Updated - November 16, 2021 04:11 pm IST

Published - September 30, 2015 02:45 am IST - Kolkata:

Huseyn Shaheed Suhrawardy

Huseyn Shaheed Suhrawardy

The secret Cabinet papers released by the West Bengal government have revealed that a week after the Great Calcutta Killings started on August 16, 1946, the third Chief Minister of the undivided Bengal province, Huseyn Shaheed Suhrawardy, raised the issue of riots and claimed that it was the withdrawal of the police during the time of the riots which led the situation to acquire such grim proportions. Suhrawardy was a prominent leader of the All India Muslim League.

“…the main charge was that there was complete withdrawal of the police on Friday [August 16] and Saturday [August 17] … At the meeting on the Maidan, there were no police — mounted or otherwise — and there seemed to be no police arrangements anywhere on the morning of the 16th,” the documents said, quoting the Chief Minister. Suhrawardy’s views were endorsed by the then Ministers of Agriculture and Education in the Cabinet meeting held on August 24, 1946, the first to be held after the riots.
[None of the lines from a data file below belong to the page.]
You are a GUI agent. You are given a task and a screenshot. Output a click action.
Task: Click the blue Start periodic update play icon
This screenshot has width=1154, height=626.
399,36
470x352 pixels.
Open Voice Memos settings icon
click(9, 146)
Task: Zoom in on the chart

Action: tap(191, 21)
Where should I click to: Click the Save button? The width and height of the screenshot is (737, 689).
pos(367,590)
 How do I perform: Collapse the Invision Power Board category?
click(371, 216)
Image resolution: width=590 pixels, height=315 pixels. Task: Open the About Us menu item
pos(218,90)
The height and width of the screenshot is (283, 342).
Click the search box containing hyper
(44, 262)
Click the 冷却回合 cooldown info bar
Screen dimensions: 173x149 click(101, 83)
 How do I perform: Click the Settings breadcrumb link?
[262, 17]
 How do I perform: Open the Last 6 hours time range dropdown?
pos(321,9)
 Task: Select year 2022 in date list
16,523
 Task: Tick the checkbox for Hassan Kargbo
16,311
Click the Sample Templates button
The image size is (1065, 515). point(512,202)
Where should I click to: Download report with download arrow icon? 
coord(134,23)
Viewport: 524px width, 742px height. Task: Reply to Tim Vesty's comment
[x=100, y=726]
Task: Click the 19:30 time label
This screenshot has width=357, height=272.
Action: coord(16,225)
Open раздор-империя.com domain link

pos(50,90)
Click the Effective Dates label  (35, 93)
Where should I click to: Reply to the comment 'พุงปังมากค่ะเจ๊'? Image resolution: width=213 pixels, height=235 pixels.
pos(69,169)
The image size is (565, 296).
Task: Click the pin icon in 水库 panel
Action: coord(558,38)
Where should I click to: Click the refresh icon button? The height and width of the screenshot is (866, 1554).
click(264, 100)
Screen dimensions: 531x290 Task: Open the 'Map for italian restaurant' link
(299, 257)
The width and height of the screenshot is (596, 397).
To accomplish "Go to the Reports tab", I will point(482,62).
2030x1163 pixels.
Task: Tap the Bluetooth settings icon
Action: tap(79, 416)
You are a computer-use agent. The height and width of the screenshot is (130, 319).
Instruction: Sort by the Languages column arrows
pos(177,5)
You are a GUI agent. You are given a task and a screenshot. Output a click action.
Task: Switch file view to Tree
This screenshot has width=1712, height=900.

The minutes of the meeting point out that Suhrawardy maintained that the “military was not in fact called too late as alleged in some quarters. They had actually been used at 2 am on the 17th”. He himself had visited the Lalbazaar Police Control Room (the police headquarters) on August 16, the day the riots broke out to see how the situation was developing.

It is estimated that nearly 5,000 people were killed during the Calcutta riots of 1946, which began on August 16 and continued for the next few days. However, historians have a difference of opinion about the actual number of people killed.

During the Cabinet meeting, Suhrawardy kept raising the issue of the riots, while Governor Frederick John Burrows kept insisting that “post-mortems” as to what had happened could be held in a different meeting. During the meeting, government officers said that between “one lakh to two lakh” of displaced persons, rendered homeless by the riots and afraid to return to their dwellings, were receiving relief through 150 centres. The issue of exodus from the city in the wake of riots was raised and it was discussed that “departure from the city of such large number of people ... was likely to result in breakdown of economic life”.

One Minister suggested that the exodus was good as there was a risk of epidemics breaking out in the city, to which Governor Burrows observed that the government should “not encourage people to leave Calcutta”.